The issue was put on the ballot in six states through petition drives waged by conservative, church-backed citizens groups. But support of the amendment appeared widespread; in Ohio, it received equal support from men and women, blacks and whites.
Gay-rights activists quickly raised the possibility of court challenges in Georgia, Ohio and Mississippi, although supporters predicted the new laws would hold up.
“Will there be a challenge? Probably, probably,” said Monte Stewart of the pro-amendment “Yes on Three Coalition” in Utah. “Will it succeed? No.”
The most disappointing outcome for gay activists was in Oregon, where supporters of same-sex marriage felt they had the best chance of success.

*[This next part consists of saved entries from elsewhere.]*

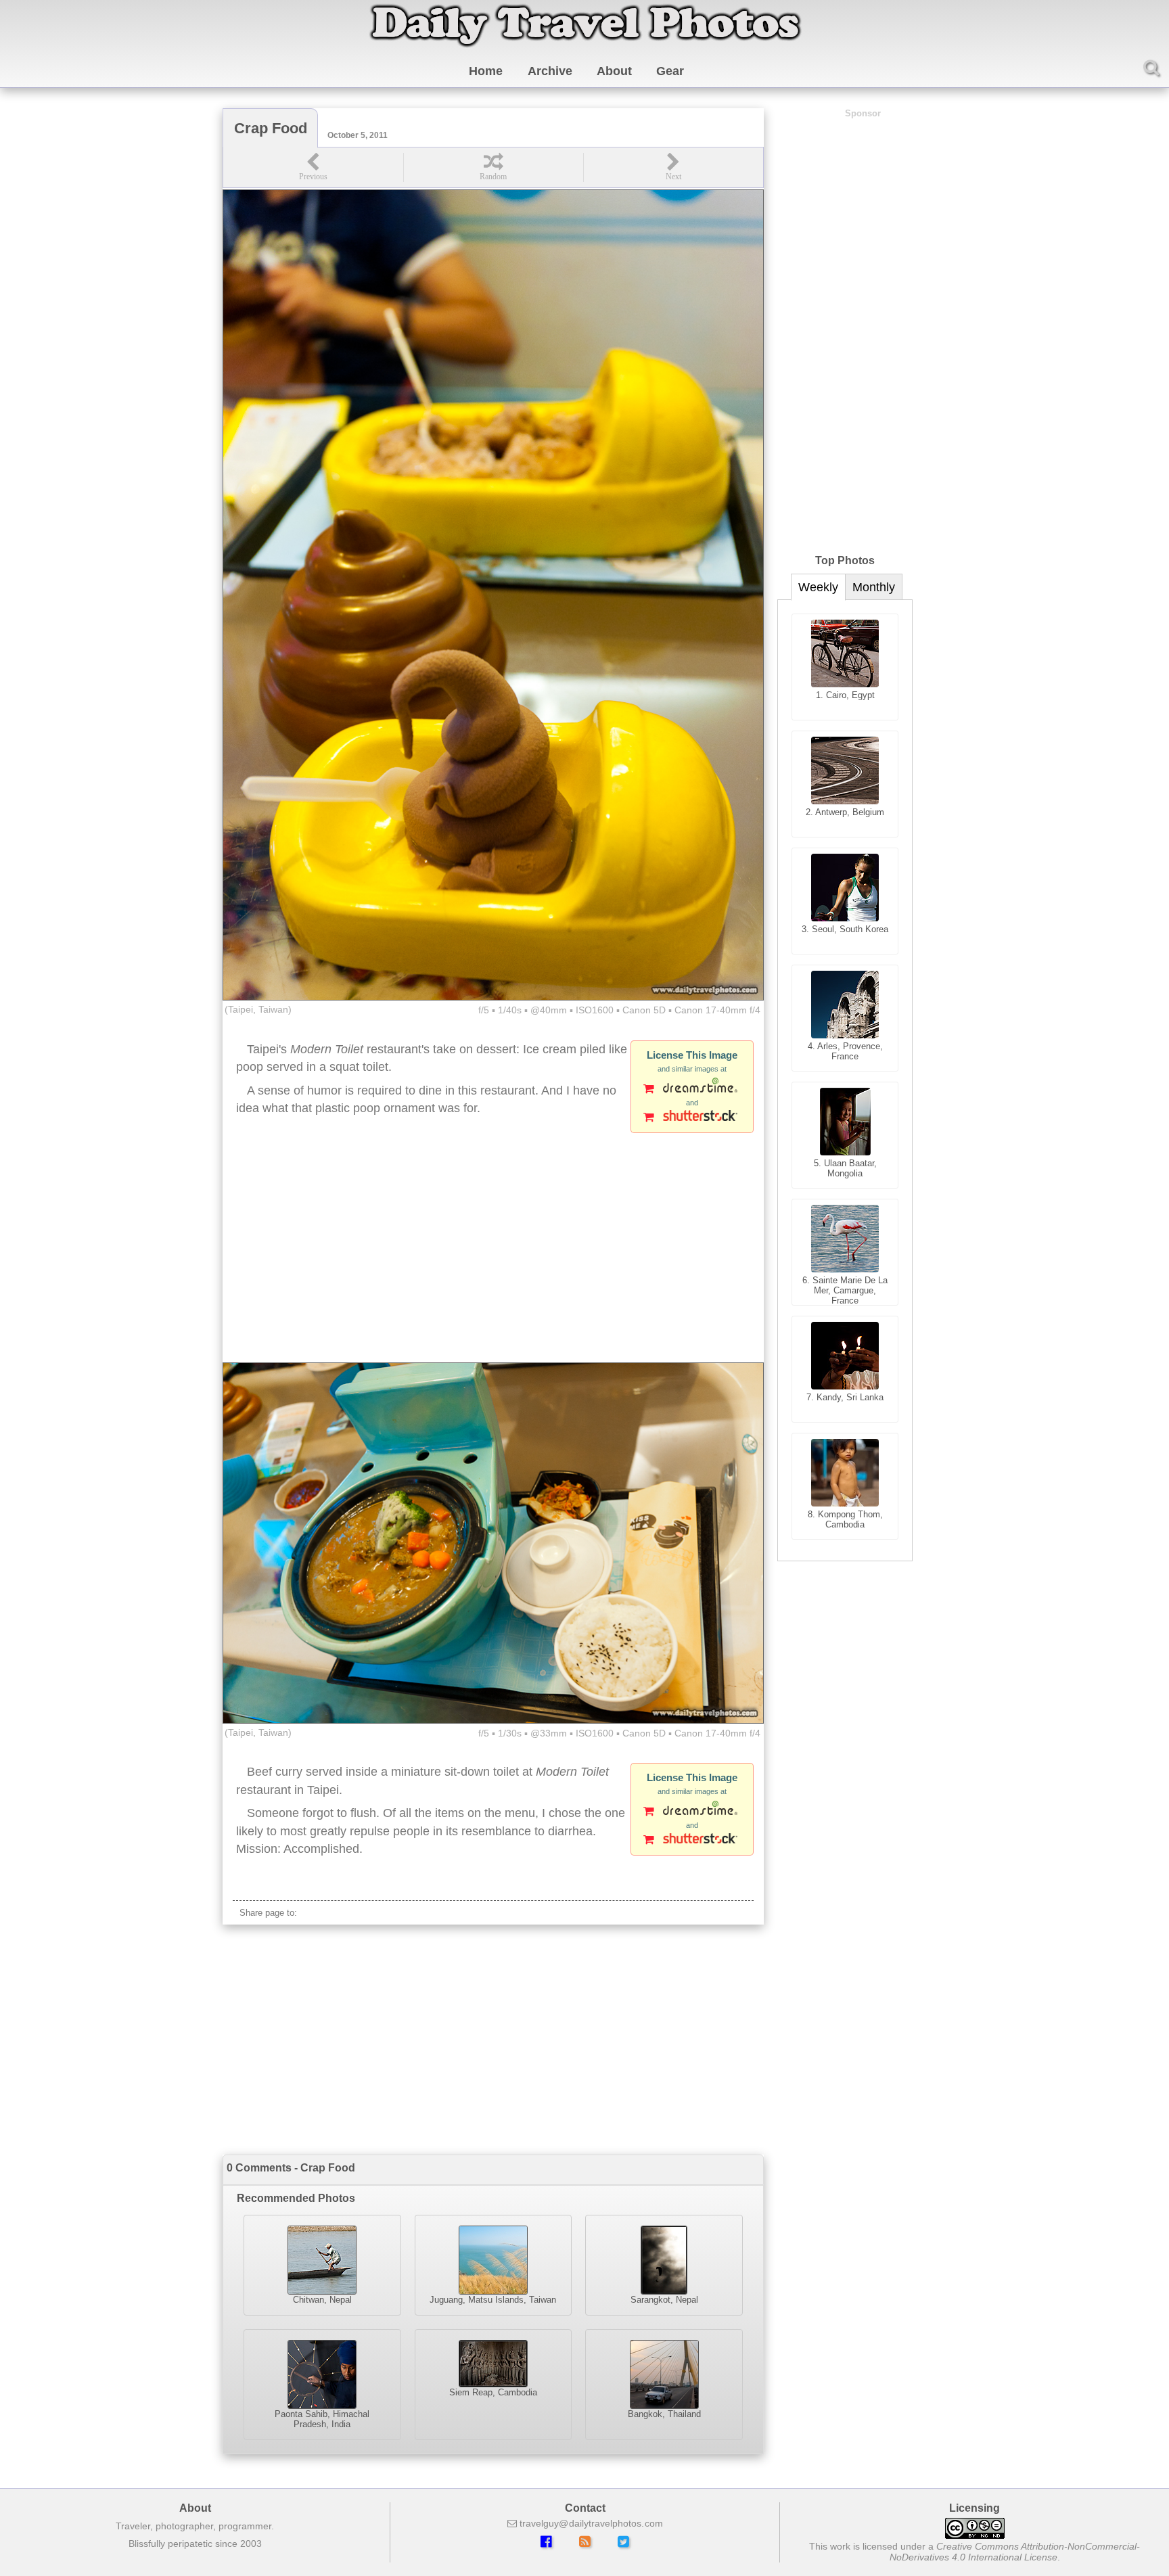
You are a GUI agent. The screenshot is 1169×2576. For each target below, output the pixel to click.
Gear (670, 71)
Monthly (873, 587)
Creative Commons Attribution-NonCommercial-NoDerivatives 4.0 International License (1015, 2551)
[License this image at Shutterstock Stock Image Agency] (692, 1118)
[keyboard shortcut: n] (673, 167)
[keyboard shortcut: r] (493, 167)
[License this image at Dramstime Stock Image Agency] (692, 1090)
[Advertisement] (493, 1254)
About (614, 71)
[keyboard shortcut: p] (313, 167)
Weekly (818, 587)
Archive (550, 71)
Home (486, 71)
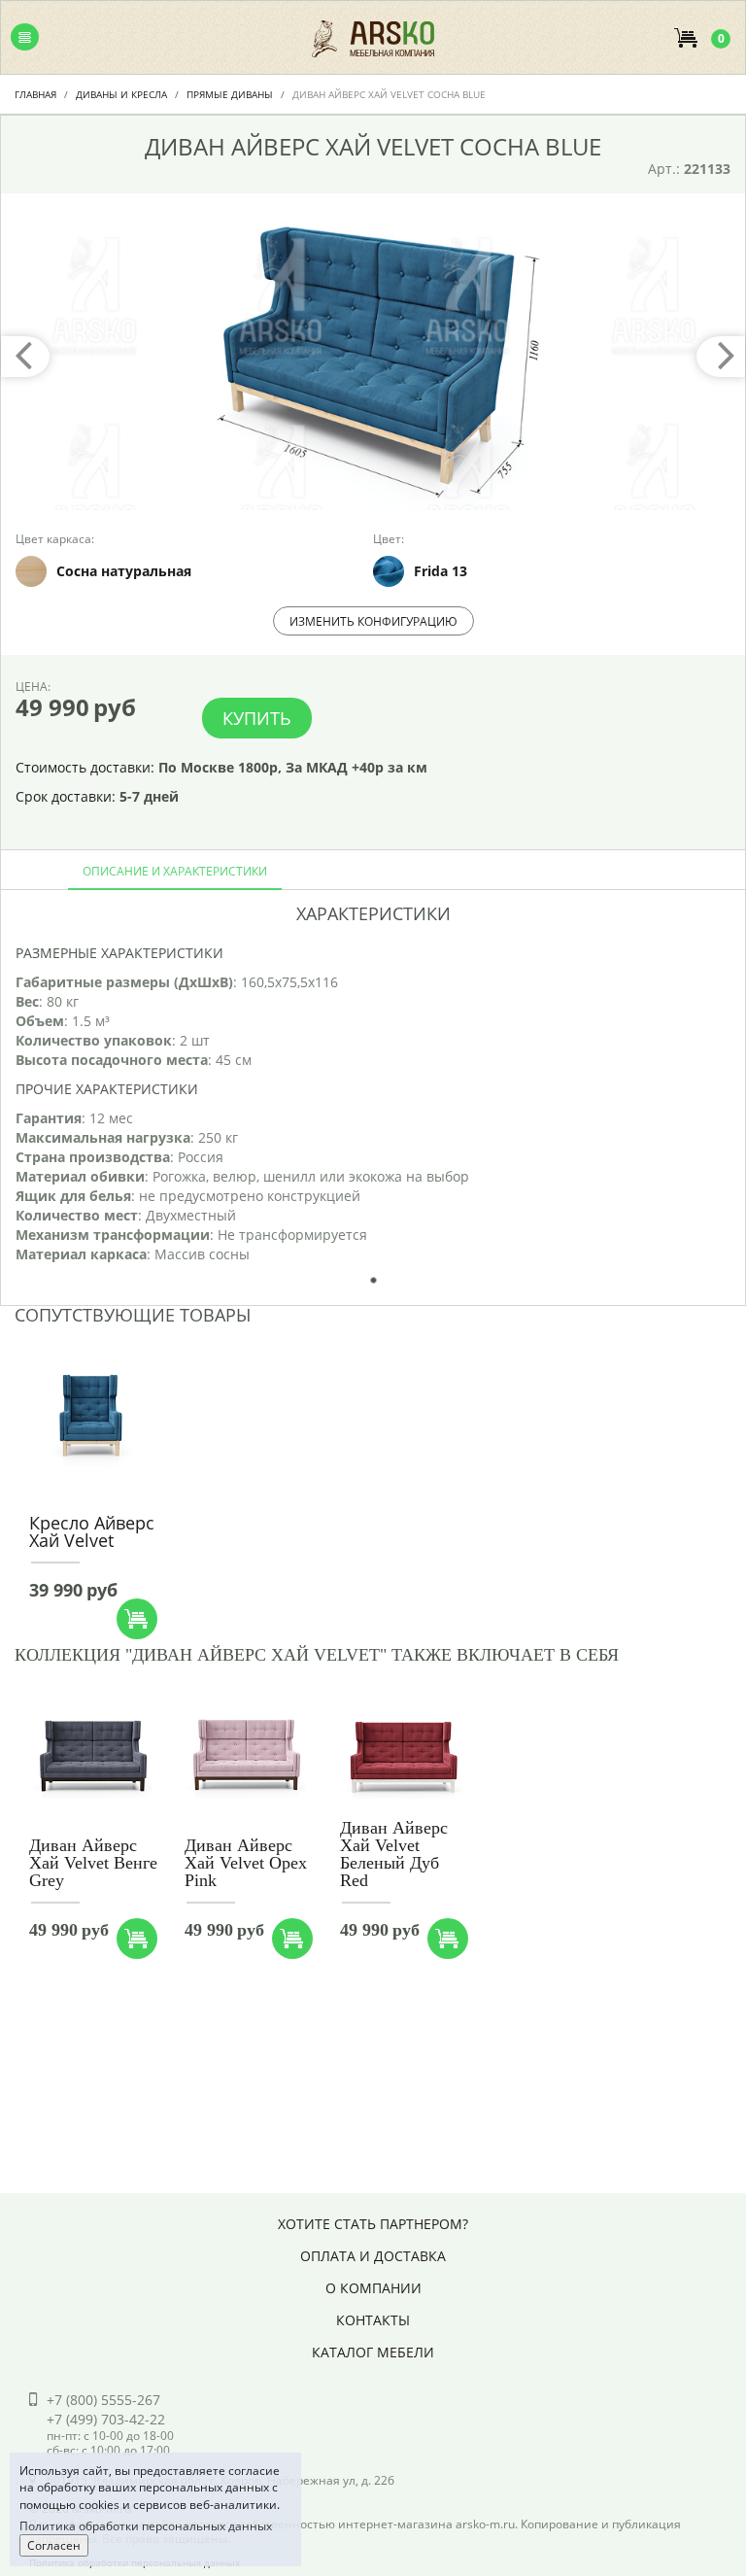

For gay rights groups, the one-sided results, while disheartening, were optimistically seen as just one strike in an ongoing fight.
The Tuesday votes will become “a blip in the longer term historic view,” said Karl Olson, executive director of the gay-rights group PRIDE in Montana. “Our constitution isn’t going to be able to sustain this kind of restriction on civil rights.”
The proposed amendments in Mississippi, Montana and Oregon referred only to marriage, specifying that it should be limited to unions of one man and one woman. The measures in Arkansas, Georgia, Kentucky, Michigan, North Dakota, Ohio, Oklahoma and Utah called for a ban on civil unions as well.
“That certainly is disappointing news that many Kentucky voters would think it’s appropriate to write discrimination into our constitution,” said Beth Wilson of the American Civil Liberties Union of Kentucky.
Earlier this year, voters in Missouri and Louisiana came out in favor of gay marriage ban amendments. Louisiana’s amendment was later struck down in state court on the grounds that it improperly dealt with more than one subject by banning not only same-sex marriage but also any legal recognition of common-law relationships, domestic partnerships and civil unions.
Gay-rights activists intend to press marriage-rights lawsuits in states like California and New Jersey, where they believe the high courts might eventually rule in their favor.